**Task to complete:** Beginning with the line that holds "You are a GUI" and ending with the last line below, repeat each line exactly, leaving any pictures out.

Saved entries:
────────────────────────────────────────

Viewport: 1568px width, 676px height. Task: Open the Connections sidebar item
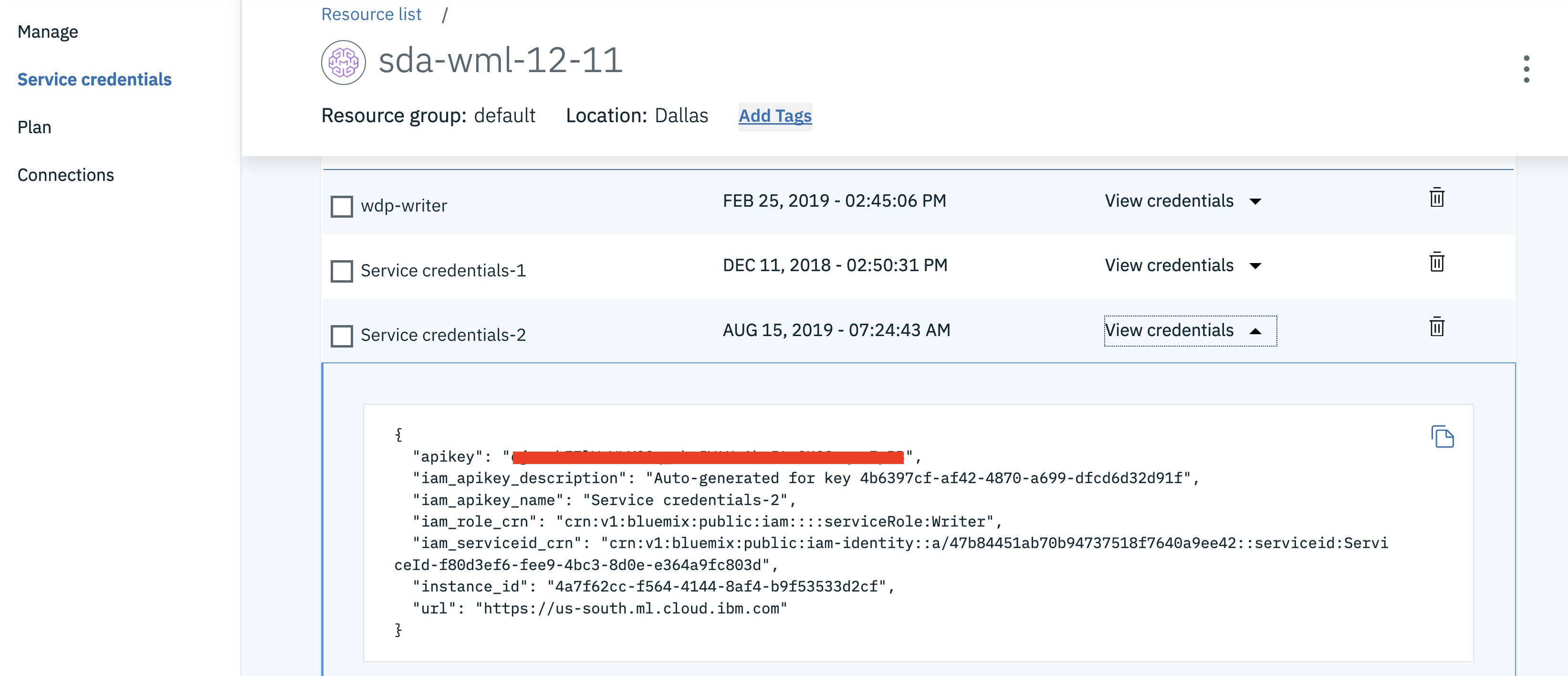pos(66,175)
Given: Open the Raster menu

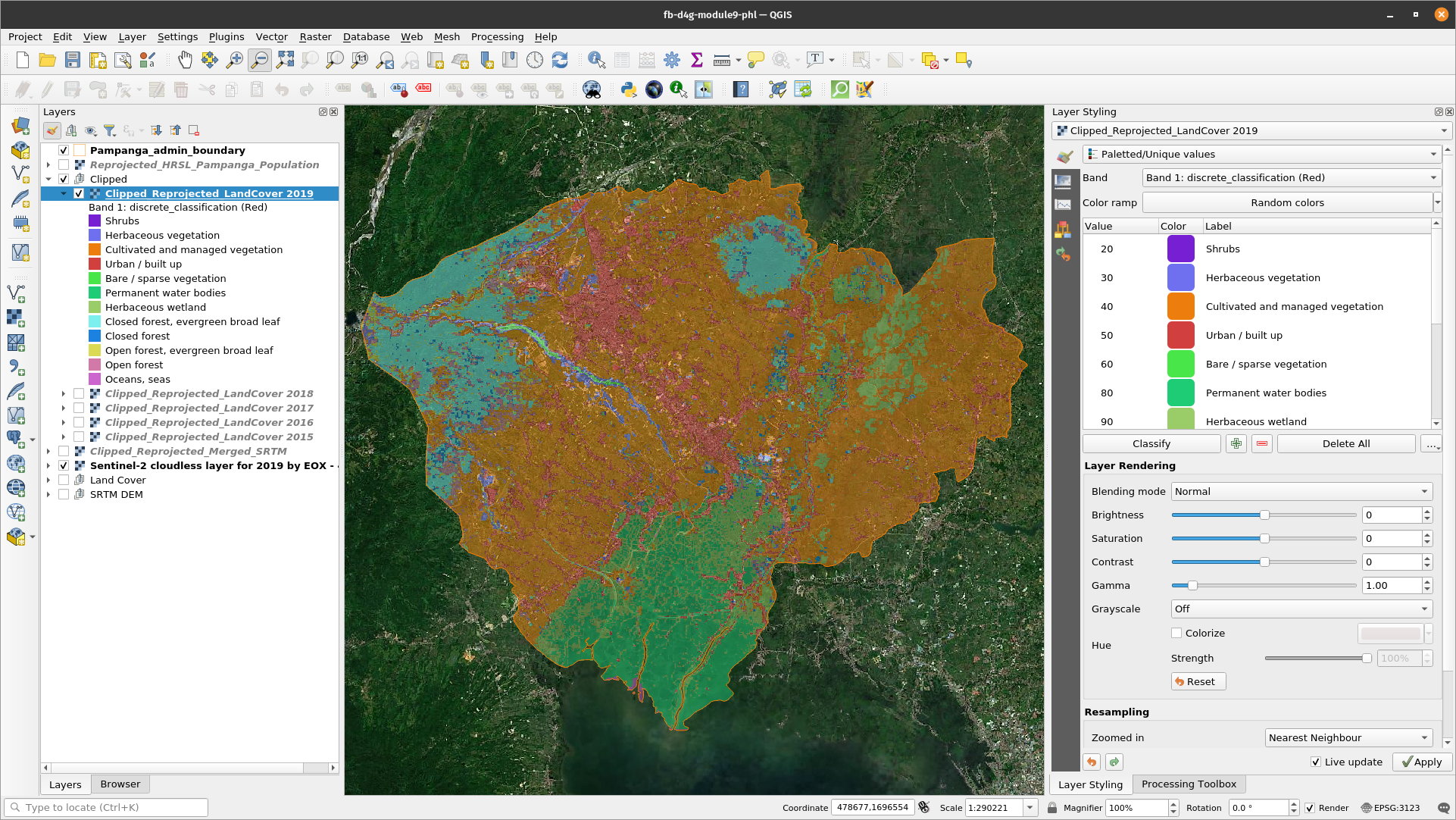Looking at the screenshot, I should click(x=315, y=36).
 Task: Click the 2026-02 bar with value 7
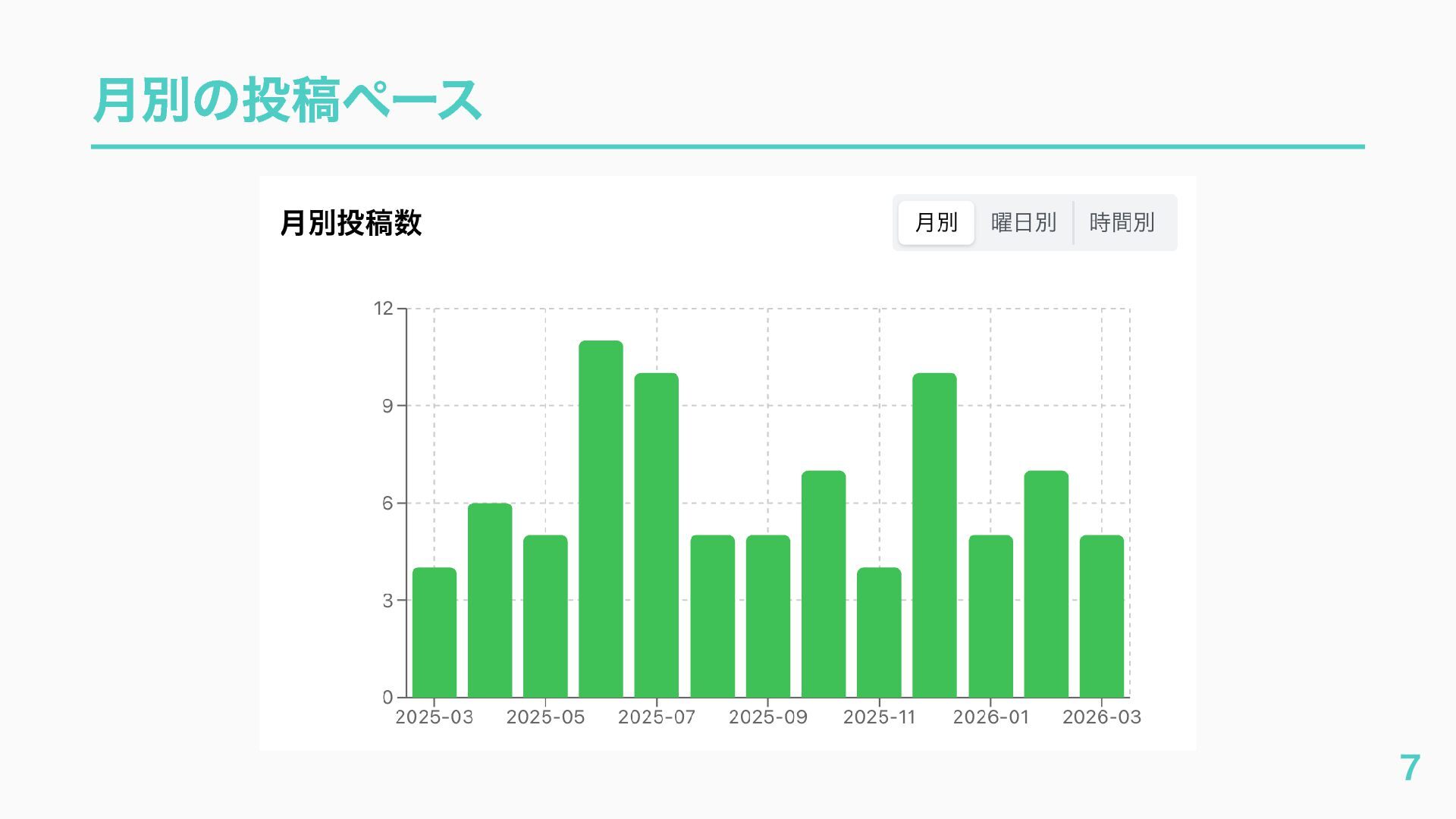(1046, 584)
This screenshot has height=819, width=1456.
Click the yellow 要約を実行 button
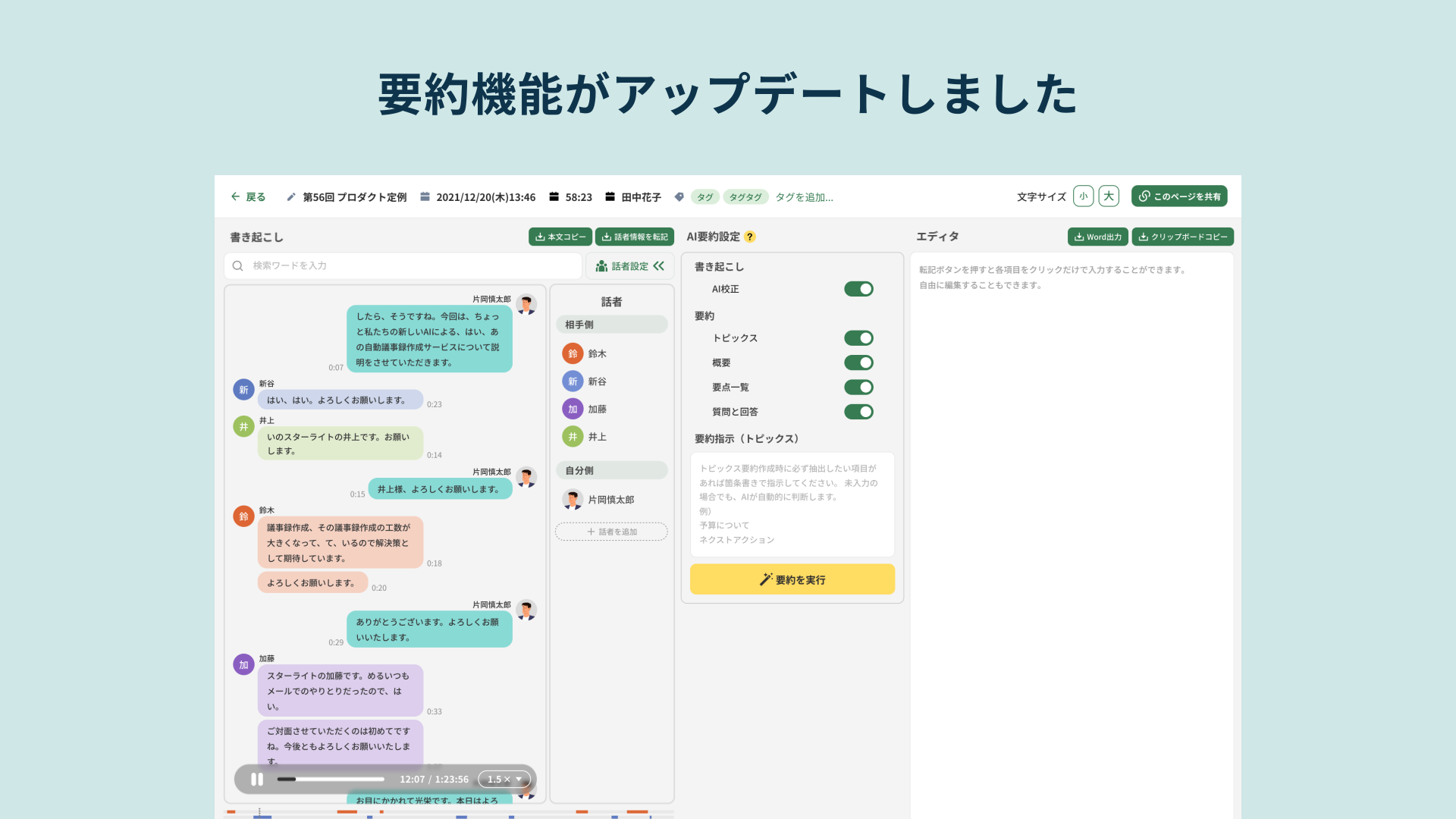point(792,579)
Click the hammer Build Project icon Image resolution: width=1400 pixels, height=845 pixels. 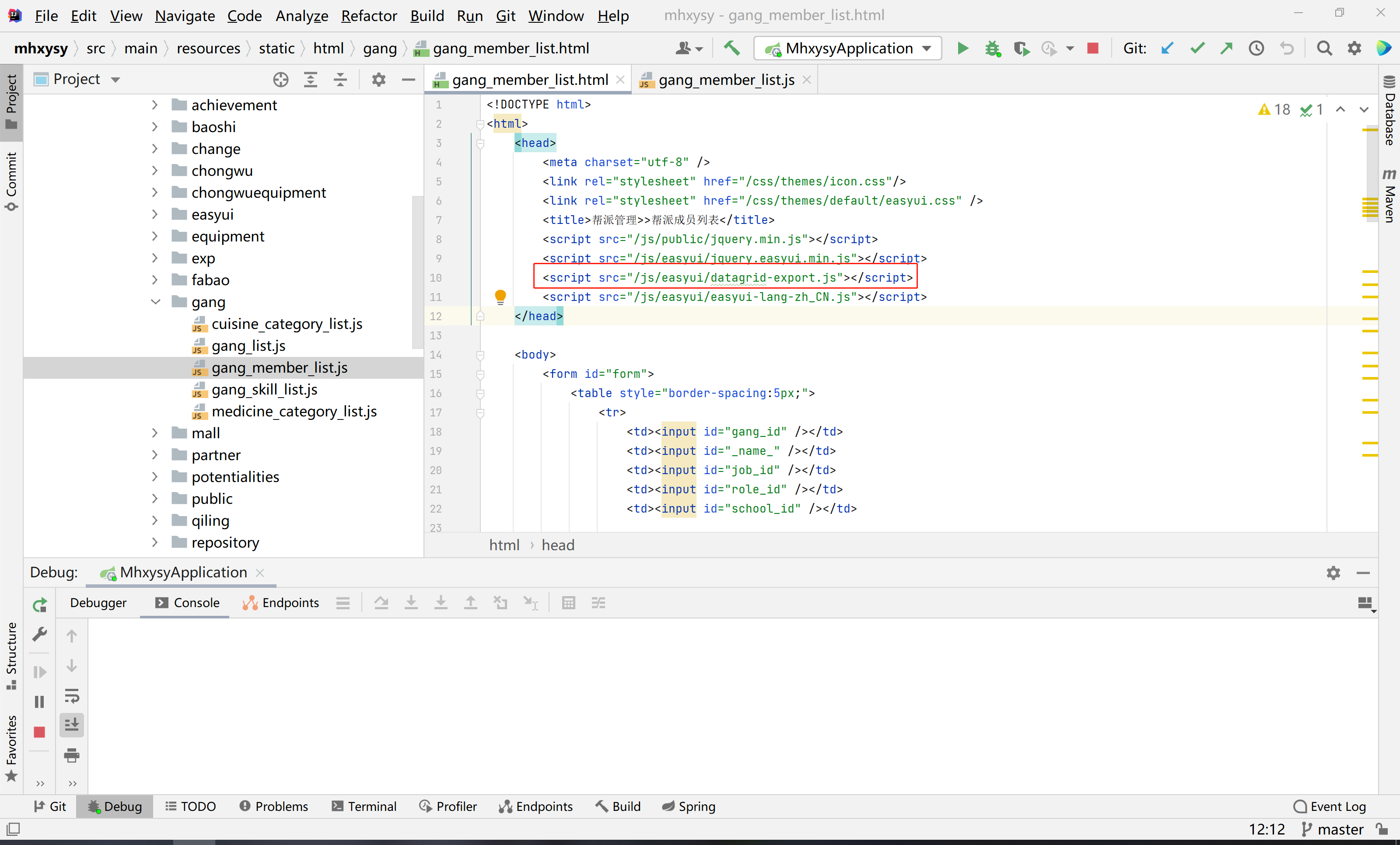click(731, 48)
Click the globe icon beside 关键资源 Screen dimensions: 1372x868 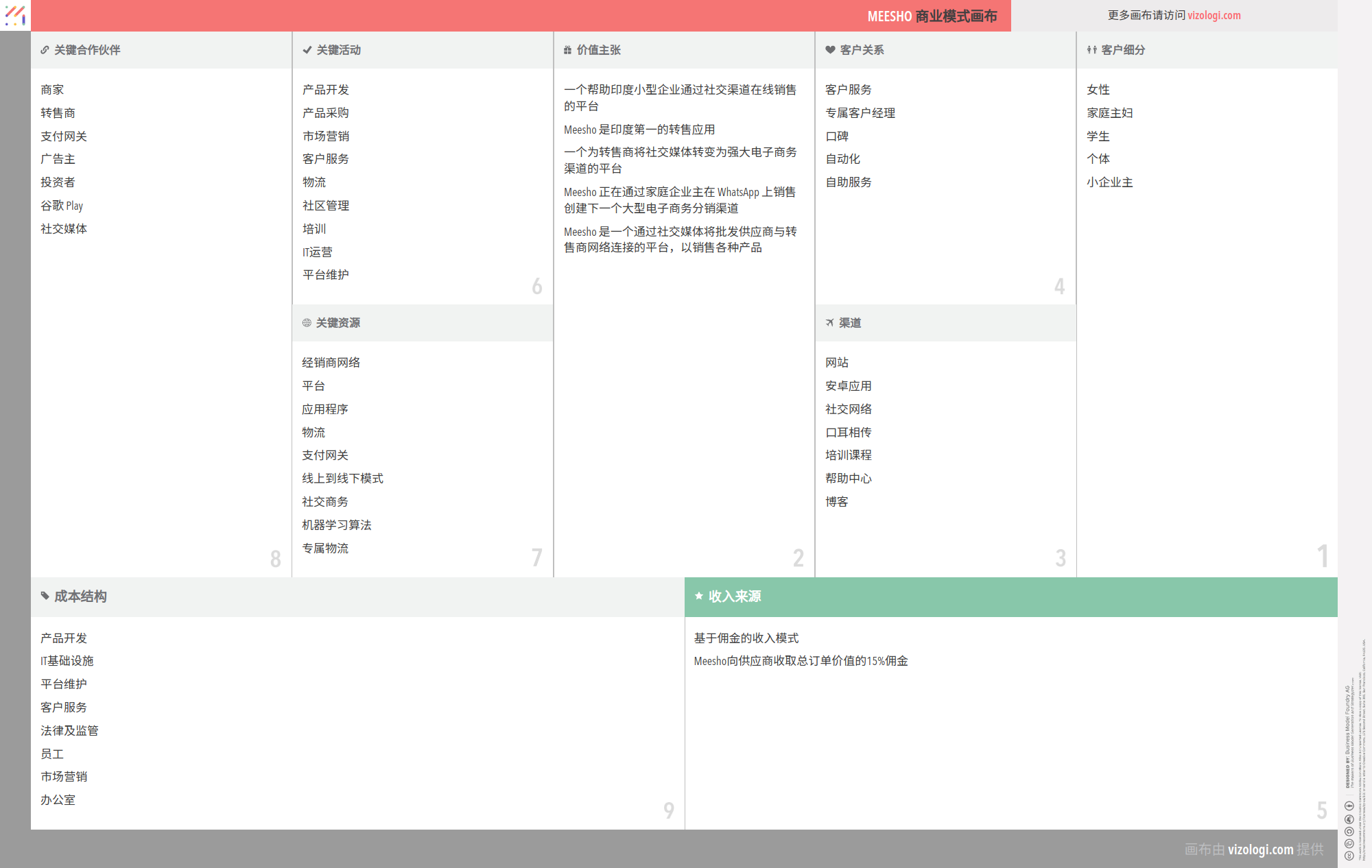click(x=306, y=323)
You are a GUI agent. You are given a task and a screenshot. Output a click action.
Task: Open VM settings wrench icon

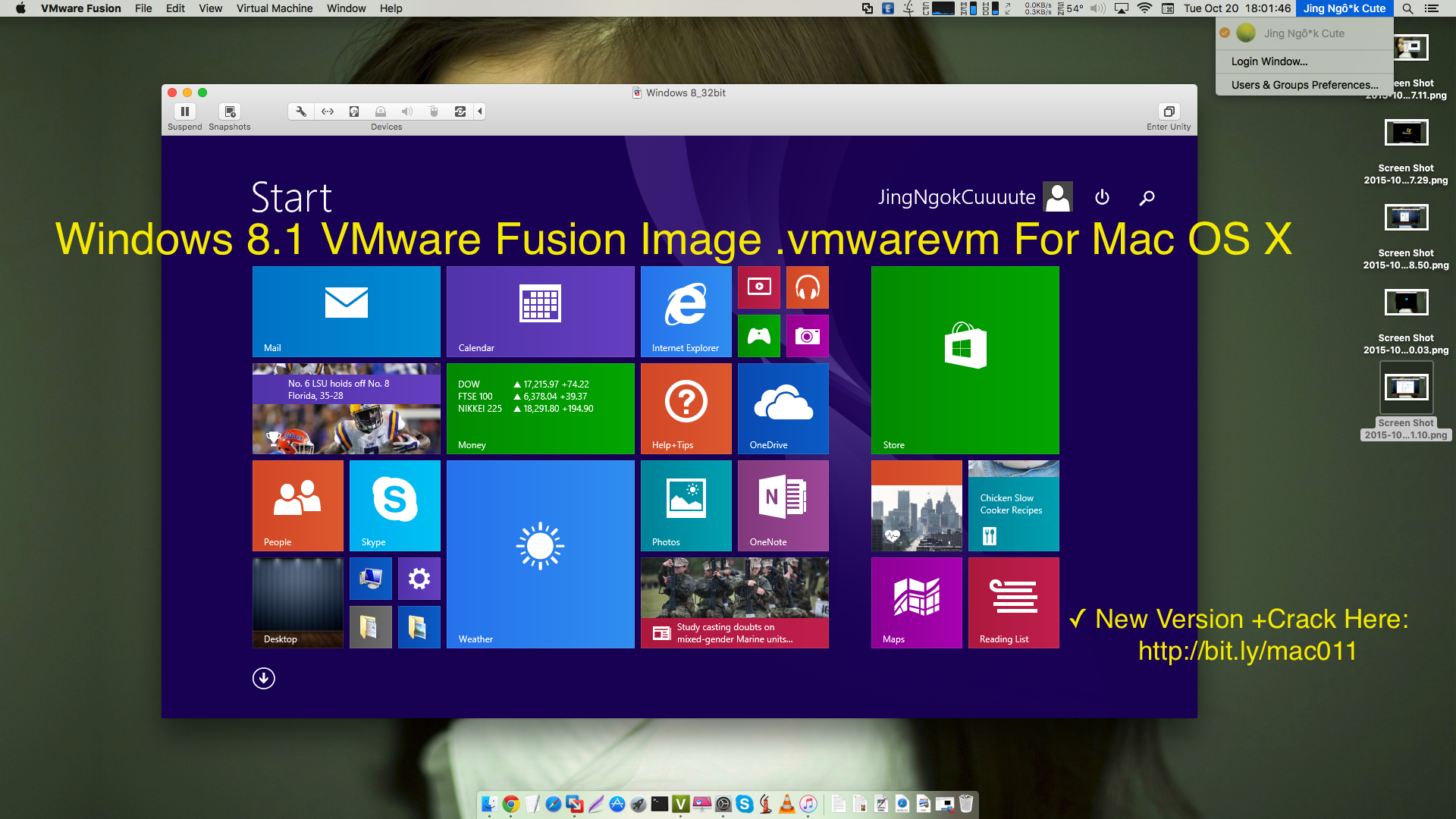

────────────────────────────────────────

**Result of this task:**
You are a GUI agent. You are given a task and a screenshot. Output a click action.
Task: Open VM settings wrench icon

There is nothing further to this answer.